_Prompt_
Only lines with the string "agent" matter here; gather them from the material below.

_Input data_
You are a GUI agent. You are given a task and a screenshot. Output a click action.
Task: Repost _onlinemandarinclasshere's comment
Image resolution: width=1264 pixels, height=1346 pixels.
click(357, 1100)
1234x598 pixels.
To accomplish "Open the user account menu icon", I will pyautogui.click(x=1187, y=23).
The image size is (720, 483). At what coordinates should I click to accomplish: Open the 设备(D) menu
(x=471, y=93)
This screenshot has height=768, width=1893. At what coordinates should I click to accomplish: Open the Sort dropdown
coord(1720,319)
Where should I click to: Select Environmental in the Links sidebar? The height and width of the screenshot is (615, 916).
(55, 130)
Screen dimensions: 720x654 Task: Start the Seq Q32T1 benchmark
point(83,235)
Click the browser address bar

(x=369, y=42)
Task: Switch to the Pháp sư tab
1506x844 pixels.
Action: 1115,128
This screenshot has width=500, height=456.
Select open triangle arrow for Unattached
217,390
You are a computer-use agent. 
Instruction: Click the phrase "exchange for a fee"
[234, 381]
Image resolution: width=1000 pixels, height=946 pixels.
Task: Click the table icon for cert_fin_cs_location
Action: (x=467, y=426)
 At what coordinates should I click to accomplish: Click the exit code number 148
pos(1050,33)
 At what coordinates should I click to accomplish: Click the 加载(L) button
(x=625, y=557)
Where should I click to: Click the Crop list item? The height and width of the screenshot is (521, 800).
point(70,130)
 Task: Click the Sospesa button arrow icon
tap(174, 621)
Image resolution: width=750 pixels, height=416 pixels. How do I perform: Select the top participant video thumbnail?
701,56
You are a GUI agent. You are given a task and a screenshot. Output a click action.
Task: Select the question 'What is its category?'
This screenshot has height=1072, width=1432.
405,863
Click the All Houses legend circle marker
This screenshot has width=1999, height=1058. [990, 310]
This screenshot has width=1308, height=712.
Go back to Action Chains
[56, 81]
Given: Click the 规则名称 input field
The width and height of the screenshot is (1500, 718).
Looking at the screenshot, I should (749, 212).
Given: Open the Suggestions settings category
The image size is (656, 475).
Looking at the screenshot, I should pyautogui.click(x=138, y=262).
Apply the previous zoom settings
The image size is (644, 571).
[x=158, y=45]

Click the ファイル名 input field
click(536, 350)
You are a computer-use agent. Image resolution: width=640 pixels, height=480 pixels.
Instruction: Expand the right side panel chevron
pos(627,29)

_Response below_
You are a GUI agent. You are given a task and a screenshot. Output a click action.
You are a computer-use agent. 
You are a GUI agent. You are given a task and a screenshot. Output a click action.
You are a computer-use agent. Image resolution: width=640 pixels, height=480 pixels.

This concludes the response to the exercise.